→ Instructions for the task: Determine how many lines of the records include "computer", and answer with the number alone.

[Collection entries]

· · · ·

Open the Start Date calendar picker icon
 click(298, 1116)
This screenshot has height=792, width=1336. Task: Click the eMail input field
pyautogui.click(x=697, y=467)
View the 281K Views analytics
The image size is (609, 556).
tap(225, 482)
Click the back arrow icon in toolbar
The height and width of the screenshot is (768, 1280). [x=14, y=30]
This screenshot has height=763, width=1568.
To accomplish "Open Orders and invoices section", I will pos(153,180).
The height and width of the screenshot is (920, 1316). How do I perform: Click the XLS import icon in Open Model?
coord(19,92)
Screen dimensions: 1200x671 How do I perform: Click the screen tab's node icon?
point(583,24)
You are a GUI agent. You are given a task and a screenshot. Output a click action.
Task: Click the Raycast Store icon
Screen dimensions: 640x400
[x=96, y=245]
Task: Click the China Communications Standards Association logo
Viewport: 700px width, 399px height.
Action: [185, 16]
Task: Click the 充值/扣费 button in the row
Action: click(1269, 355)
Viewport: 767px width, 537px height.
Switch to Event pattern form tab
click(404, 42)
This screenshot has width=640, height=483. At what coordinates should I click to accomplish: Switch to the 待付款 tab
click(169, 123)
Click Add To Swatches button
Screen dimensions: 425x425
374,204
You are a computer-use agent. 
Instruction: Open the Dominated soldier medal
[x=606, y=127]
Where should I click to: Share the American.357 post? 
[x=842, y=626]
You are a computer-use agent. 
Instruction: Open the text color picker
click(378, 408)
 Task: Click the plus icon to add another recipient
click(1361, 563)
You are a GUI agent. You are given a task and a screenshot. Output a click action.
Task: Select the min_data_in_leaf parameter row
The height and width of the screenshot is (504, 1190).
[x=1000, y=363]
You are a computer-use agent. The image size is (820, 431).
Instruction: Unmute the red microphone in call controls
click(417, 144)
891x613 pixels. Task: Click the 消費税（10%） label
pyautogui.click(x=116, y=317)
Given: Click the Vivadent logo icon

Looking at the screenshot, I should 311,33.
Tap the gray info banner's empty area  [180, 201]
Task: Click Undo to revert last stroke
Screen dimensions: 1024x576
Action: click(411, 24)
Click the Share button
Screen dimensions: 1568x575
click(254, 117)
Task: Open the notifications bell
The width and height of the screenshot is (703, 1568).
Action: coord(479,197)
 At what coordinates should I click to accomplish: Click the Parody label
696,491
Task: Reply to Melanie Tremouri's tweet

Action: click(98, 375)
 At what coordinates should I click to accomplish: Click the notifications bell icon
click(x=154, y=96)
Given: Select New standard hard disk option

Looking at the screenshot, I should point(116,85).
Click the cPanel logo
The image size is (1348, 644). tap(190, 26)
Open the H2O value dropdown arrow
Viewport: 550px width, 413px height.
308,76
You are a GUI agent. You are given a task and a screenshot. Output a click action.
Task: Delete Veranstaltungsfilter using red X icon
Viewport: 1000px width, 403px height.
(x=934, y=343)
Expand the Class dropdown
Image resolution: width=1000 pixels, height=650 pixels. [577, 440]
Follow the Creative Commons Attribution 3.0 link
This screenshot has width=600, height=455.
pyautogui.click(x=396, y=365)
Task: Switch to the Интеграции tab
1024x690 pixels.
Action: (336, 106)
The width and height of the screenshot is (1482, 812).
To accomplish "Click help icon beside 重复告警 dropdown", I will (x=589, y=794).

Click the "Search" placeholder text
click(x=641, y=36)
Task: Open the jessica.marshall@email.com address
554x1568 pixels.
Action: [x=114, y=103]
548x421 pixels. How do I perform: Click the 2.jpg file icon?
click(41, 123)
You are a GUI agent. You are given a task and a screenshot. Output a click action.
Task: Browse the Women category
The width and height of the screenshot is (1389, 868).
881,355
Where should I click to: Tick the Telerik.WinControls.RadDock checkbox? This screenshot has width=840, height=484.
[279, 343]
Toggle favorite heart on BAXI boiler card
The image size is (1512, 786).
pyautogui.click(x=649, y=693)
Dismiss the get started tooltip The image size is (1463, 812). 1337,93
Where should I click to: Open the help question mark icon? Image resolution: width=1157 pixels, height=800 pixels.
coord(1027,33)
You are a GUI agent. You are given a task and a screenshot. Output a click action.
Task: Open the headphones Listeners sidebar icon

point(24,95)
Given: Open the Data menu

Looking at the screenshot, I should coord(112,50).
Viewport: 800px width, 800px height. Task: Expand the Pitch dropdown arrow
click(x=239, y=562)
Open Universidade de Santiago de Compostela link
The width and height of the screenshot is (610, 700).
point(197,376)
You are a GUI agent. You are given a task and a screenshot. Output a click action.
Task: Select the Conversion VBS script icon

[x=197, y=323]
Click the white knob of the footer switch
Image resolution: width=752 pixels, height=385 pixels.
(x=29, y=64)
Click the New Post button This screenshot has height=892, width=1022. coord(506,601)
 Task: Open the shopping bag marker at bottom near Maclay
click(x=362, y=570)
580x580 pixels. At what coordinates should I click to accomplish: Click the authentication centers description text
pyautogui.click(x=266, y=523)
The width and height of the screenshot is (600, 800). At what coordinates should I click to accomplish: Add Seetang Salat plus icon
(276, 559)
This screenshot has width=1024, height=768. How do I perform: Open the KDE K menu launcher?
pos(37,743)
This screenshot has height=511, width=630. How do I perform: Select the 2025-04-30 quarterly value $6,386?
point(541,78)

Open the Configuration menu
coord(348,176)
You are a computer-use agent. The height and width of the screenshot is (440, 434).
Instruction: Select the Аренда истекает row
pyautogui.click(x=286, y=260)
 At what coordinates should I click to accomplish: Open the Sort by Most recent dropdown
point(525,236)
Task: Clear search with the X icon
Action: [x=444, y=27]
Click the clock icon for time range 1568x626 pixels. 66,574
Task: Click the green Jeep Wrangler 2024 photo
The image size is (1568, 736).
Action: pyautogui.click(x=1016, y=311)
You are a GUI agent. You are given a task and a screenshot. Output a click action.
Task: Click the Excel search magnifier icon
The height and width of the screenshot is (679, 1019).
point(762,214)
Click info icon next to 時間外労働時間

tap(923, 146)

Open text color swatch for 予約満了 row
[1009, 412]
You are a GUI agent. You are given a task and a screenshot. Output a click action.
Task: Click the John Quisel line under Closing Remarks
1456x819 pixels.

· · · ·

→ The answer: 4